これまで冒険者向けの店で買っていた食料よりも新鮮に見えるし量も多い、という。
「冒険者向けの店ってのは、大手の一流集団なんかに便宜を図るところで、お前達のような小さな駆け出し冒険者に来られちゃ迷惑なのさ。だから、単価も高めに設定してある。駆け出しのうちは、地元の人間が利用する店で買うんだな。次行くぞ、次」
そのまま先導して、今度は鍛冶屋へと向かう。
「親爺さん、鏃だけ売ってくれよ。

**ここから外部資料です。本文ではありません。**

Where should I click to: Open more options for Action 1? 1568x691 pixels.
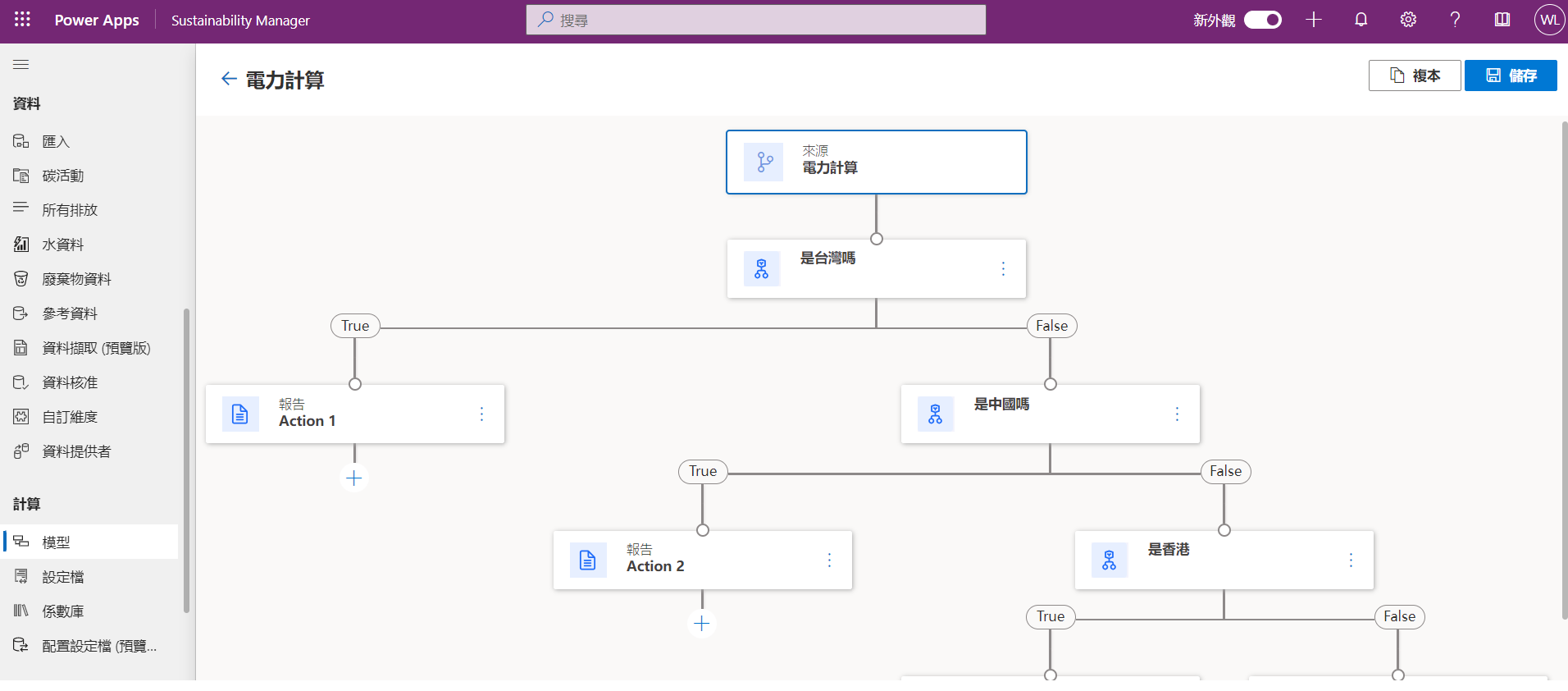(x=481, y=414)
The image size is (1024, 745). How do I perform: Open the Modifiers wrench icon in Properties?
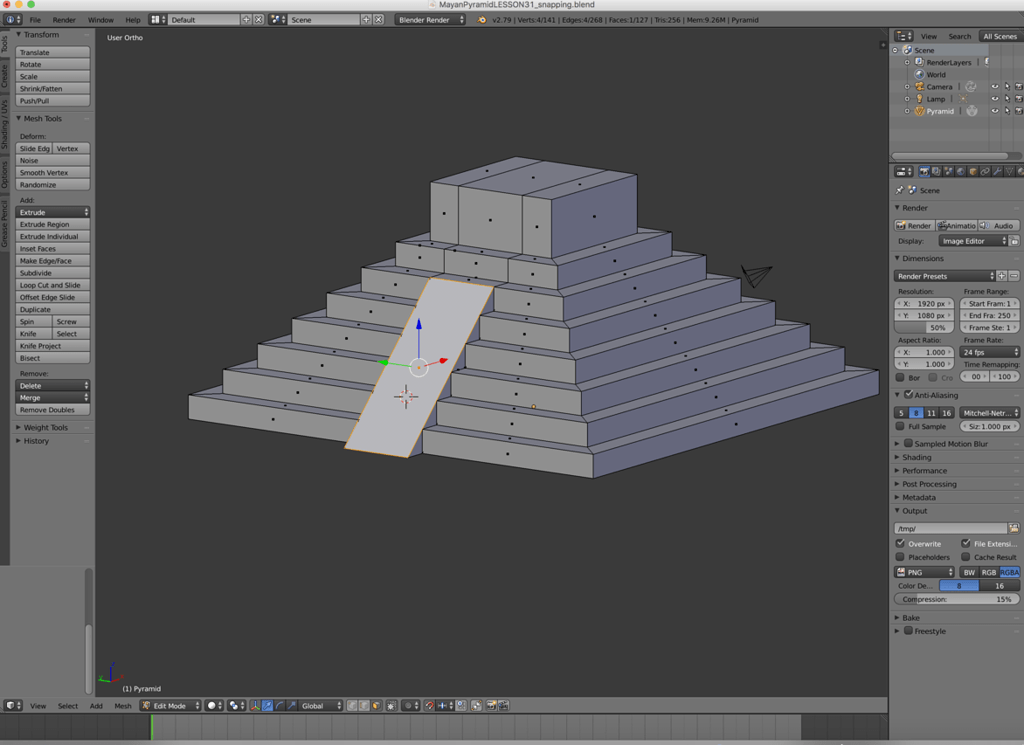tap(998, 172)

鋼鉄じゃなくていいから、鉄の鏃」
「まーたケンジか、100個まとめてなら売ってもいいが」
鍛冶屋の親爺は諦めたように言う。
そこでも、値引き交渉して鏃を手に入れる。
「俺が買うときの10分の1なんだが……」と、キンバリーが落ち込んでいる。
「バカ、1個買うのと100個買うのとで同じ値段なわけないだろ。それに、俺は毎日買いに来てるから、相場も知ってる。今は鉄の鏃が安いんだよ」
「何でそんなことまで知ってるんだ?」ゴラムが呆れた声を上げる。
「先週、鉄鉱石の搬入があったばかりだからな。鉄の生産は増えているが、相対的に鋼鉄は相場が上がってる。それに、買ったのは鏃だけだ。矢は自分で作るんだぞ。残りは、サラや知り合いの弓兵に売る」
「はー……なるほどねえ」とジンジャーが溜息をついて感心している。
「わかったら、次だ次。魔術師ギルドに行くぞ」
魔術師ギルドには、普通は剣士達は来ない。俺達は、ここでも浮きまくっていた。
「魔術の触媒を買いに来たんだが」
周囲の様子にはお構いなしに、ギルドの職員に話しかける。
「あなたは魔術師に見えませんが」
「買うのはこいつだよ、来いよジンジャー」と小柄な魔術師を呼ぶ。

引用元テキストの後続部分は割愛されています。